How to be single in a sea of couples

I have spent years and evenings within those years being the single person in a sea of couples. Perhaps embarrassingly, I have stopped even noticing when this is the case. It helps—perhaps counterintuitively—if you’re with couples who have been together for a long time.

Because then they are bored of themselves and interested in hanging out with the group, and the group includes you. This isn’t some corporate Hollywood depiction of how all relationships are terrible and people in them hate each other and want to die; it’s just that shiny new things eventually lose their shiny newness and then sometimes you shine ’em up again and stare at ’em for a while and then not so much anymore and it’s all fine. I’m a big believer that if you’re around couples who are miserable, everyone in that situation is doing it wrong. Part of what’s nice about about hanging out with couples is that, you know, it’s nice to hang out with people who like each other.
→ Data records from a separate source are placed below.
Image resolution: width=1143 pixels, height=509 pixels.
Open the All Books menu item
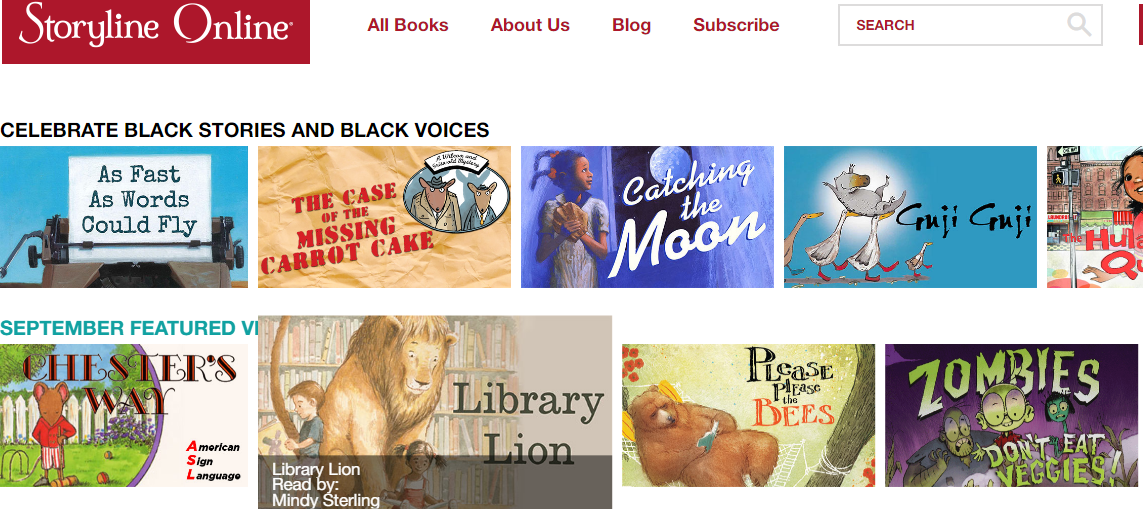click(407, 25)
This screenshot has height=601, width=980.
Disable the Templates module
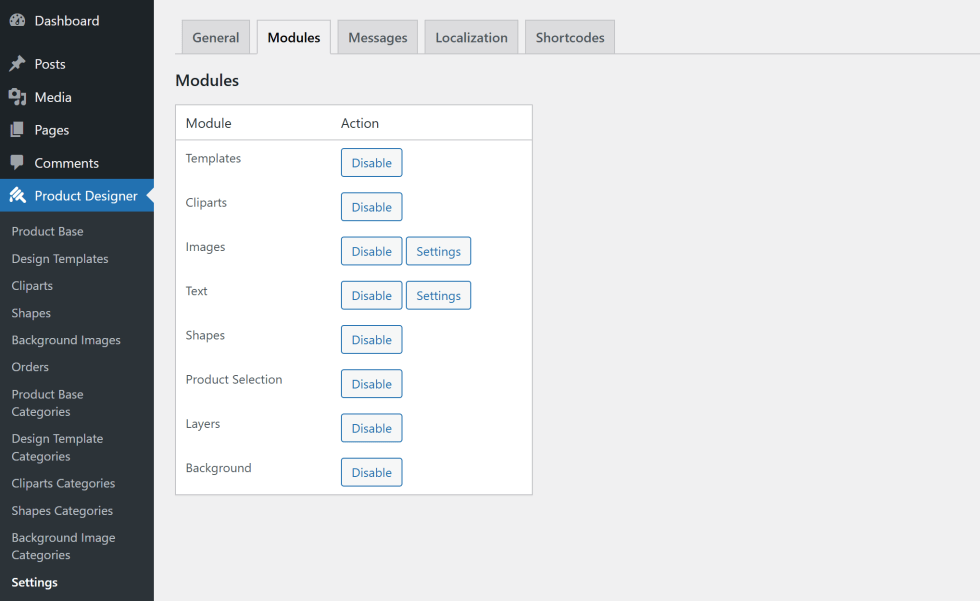coord(371,163)
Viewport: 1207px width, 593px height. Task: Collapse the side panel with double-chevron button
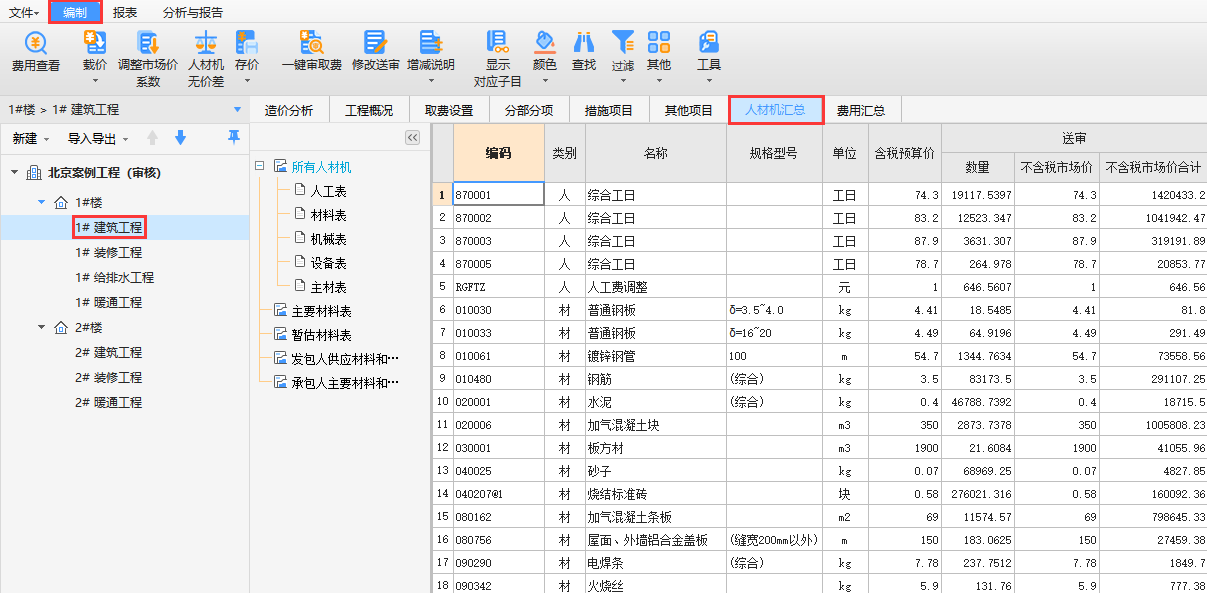coord(412,138)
But either way. Foolproof tips for surviving a situation that the world seems to think is difficult and I think is fine because seriously, we’re all grown-ups here:

  1. Choose your activity wisely. Nothing that requires partnering up. As long as you don’t go ballroom dancing, tandem bicycle riding, partner figure skating, or double kayaking, you’ll be fine. Maybe not camping? IDK;  use your best judgement.
  2. Act like a human being.
  3. Hope other people act like human beings.

If they don’t, leave! Screw ’em. Buy yourself a milkshake and flirt outrageously with whoever serves it to you. That 15-year-old boy with acne working in the service industry is having a worse day than you.